DN connectivity and segregation were associated with deontological-intuitive moral decision-making

In all participants, moral decision index in DI dilemmas was associated with the inter-network connectivity of pmDN-DAN (b = −0.69, SE = 0.18, t = −3.72, p = .0003, FWE-corrected p = .0037, 95% CI = [−1.05, −0.33]) and pmDN-SN (b = −0.47, SE = 0.16, t = −3.05, p = .0026, FWE-corrected p = .0364, 95% CI = [−0.78, −0.17]), as well as the segregation index of pmDN (pmDNseg; b = 3.00, SE = 0.67, t = 4.48, p < .0001, FWE-corrected p = .0002, 95% CI = [1.69, 4.31]) and that of the whole DN (DNseg; b = 1.48, SE = 0.44, t = 3.38, p = .0009, FWE-corrected p = .0124, 95% CI = [0.62, 2.34]). The associations between all other connectivity measures and moral decision index did not survive FWE correction (see Table S5). As such, these four connectivity measures (pmDN-DAN, pmDN-SN, DNseg, and pmDNseg) showed divergence in RSFC levels between YAs and OAs (see Figure 3) and, importantly, were also predictive of deontological-intuitive moral decision-making.
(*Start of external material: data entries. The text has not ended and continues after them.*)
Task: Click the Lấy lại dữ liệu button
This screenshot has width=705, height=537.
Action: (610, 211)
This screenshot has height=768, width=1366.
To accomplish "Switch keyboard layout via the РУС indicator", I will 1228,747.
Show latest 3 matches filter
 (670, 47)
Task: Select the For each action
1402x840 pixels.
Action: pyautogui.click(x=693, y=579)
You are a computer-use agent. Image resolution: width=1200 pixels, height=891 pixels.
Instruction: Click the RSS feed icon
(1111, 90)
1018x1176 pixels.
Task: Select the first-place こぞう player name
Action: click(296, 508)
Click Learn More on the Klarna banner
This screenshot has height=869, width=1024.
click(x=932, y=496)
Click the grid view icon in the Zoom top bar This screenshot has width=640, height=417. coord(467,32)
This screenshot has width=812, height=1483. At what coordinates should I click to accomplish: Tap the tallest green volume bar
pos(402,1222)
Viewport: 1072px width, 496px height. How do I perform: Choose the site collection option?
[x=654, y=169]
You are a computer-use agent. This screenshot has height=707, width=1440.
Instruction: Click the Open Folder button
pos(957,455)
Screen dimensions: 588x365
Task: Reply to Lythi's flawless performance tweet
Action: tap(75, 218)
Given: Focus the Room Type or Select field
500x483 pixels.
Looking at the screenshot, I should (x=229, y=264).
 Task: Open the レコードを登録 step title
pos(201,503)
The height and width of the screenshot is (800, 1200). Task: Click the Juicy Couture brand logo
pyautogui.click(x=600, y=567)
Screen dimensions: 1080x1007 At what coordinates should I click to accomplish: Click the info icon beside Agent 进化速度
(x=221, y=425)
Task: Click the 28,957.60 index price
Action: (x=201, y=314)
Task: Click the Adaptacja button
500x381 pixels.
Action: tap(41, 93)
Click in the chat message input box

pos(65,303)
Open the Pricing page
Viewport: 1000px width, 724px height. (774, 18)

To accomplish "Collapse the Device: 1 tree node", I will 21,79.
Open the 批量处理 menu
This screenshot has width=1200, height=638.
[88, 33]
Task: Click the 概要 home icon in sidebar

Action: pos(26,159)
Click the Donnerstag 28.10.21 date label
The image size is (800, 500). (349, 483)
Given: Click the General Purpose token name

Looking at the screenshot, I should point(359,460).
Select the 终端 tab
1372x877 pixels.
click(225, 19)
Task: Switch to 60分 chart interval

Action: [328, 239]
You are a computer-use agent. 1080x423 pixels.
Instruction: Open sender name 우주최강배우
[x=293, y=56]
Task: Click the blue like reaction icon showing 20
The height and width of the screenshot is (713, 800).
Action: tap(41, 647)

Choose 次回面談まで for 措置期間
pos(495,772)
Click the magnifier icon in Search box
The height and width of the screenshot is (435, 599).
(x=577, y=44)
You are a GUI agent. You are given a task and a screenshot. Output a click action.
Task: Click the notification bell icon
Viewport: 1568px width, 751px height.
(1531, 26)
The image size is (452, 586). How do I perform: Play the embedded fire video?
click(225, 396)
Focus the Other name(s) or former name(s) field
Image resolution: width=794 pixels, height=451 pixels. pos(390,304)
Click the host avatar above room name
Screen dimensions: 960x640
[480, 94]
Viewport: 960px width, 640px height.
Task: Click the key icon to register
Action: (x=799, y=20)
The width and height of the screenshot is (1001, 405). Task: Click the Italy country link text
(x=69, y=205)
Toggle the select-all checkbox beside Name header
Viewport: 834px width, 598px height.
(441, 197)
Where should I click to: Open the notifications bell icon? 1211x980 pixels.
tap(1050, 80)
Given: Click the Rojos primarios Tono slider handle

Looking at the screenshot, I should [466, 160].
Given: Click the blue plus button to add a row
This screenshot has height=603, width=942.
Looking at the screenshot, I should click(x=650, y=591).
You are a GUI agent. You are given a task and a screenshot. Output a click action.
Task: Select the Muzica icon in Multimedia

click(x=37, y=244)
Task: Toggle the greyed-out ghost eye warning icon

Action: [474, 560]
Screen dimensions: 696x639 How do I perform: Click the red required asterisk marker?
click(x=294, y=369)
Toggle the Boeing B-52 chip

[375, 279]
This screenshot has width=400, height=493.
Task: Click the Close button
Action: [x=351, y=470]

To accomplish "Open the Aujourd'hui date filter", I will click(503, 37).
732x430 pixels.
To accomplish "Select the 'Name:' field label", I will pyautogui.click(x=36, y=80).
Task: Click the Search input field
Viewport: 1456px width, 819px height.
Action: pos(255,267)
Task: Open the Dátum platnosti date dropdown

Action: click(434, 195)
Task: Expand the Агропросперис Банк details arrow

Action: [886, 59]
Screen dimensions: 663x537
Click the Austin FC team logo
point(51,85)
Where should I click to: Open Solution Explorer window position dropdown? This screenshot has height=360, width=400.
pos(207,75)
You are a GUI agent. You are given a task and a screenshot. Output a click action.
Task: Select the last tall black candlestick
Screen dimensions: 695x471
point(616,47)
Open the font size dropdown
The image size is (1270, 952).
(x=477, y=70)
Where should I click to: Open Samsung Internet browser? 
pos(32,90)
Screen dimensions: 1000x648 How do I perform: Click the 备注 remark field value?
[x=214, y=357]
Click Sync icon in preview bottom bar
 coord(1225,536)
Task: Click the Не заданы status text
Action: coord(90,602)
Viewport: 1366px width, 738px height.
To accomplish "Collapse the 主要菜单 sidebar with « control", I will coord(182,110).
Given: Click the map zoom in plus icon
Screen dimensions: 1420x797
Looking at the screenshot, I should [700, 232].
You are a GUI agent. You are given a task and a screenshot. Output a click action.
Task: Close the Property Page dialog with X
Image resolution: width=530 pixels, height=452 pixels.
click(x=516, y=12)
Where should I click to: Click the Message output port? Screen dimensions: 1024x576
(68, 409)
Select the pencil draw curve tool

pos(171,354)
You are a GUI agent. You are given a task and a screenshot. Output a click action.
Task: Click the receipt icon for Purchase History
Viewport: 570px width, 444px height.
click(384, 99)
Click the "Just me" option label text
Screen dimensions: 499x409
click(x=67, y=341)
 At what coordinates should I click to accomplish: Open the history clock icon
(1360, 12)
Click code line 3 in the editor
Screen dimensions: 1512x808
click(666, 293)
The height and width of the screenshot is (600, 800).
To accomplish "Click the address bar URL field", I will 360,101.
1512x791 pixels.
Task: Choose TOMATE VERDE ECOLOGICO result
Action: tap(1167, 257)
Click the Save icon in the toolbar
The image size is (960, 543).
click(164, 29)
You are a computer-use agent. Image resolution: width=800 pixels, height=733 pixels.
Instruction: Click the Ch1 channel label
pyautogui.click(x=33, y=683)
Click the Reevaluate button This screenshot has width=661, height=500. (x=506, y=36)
To evaluate the strength of these associations above and beyond the effect of age, we next assessed models with both age group and connectivity measures as predictors of moral decision index. The effect of age group remained significant in all four LMMs, with OAs’ decisions being more deontological-intuitive than those of YAs (bs < −0.83, ts < −5.24, ps < .0001, FWE-corrected ps < .0001; see Table S5). Additionally, more deontological-intuitive moral decisions were associated with a higher pmDN-DAN (b = −0.39, SE = 0.18, t = −2.16, p = .0321, FWE-corrected p = .1285, 95% CI = [−0.73, −0.01]) and lower pmDNseg (b = 1.51, SE = 0.69, t = 2.18, p = .0306, FWE-corrected p = .1222, 95% CI = [0.15, 2.88]; see Figure 4), although neither pmDN-related effects survived an additional conservative Bonferroni FWE correction for multiple comparisons (four LMMs). For both pmDN-DAN and pmDNseg, we also fitted LMMs that additionally included the interaction term of age group and either connectivity measure, all of which confirmed the significant main effects of both pmDN-related connectivity measures (ps < .04) and no modulation by age group (ps > .55). Finally, we found no evidence for any connectivity measure reliably predicting participant’s moral decisions in UI dilemmas (see Table S5).

Figure 4.

Figure 4.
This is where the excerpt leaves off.